■ INPUT DATA
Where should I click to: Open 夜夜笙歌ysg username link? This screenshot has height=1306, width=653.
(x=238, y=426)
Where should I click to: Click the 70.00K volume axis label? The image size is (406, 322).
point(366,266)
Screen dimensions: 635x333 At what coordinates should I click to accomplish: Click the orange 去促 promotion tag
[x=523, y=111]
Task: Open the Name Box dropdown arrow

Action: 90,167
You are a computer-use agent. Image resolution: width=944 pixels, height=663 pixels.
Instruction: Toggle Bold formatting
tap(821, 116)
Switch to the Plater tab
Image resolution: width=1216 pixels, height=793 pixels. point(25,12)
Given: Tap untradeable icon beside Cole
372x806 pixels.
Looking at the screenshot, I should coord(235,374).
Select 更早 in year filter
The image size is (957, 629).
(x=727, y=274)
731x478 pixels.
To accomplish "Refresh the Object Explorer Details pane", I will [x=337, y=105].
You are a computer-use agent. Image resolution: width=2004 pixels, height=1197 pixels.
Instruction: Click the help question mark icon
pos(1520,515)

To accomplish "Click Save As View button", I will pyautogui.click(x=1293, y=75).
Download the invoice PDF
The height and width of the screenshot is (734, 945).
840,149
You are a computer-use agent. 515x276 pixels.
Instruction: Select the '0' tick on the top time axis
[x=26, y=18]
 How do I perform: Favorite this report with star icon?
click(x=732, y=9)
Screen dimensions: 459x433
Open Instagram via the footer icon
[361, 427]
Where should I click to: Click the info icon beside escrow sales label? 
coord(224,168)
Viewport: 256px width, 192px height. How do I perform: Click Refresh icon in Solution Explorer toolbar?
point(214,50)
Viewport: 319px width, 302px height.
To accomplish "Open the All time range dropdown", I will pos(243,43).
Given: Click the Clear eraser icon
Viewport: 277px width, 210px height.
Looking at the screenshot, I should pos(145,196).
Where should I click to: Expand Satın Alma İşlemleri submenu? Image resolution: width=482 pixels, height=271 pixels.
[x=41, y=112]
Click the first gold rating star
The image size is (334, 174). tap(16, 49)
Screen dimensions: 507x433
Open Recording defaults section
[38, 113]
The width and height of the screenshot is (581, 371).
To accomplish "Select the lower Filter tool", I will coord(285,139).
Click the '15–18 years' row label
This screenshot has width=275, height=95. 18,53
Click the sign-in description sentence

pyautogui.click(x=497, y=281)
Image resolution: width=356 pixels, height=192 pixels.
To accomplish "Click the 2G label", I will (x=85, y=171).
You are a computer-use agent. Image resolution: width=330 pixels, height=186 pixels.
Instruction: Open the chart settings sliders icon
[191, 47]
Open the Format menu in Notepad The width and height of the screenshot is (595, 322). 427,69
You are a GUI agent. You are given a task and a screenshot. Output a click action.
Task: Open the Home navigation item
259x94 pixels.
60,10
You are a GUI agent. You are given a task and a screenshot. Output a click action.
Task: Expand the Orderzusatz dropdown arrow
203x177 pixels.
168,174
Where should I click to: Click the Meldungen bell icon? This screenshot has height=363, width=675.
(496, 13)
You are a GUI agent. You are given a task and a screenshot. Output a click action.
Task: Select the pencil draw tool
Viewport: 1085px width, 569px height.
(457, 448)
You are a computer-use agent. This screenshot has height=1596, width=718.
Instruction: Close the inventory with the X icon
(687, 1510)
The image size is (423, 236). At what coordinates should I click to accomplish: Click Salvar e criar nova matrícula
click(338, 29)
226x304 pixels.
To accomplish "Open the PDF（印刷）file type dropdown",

■ PROBLEM TO WORK ON
In the listing above, how many lines include the word "computer"? Answer with the number and nothing more.

■ SOLUTION TO THIS TASK
5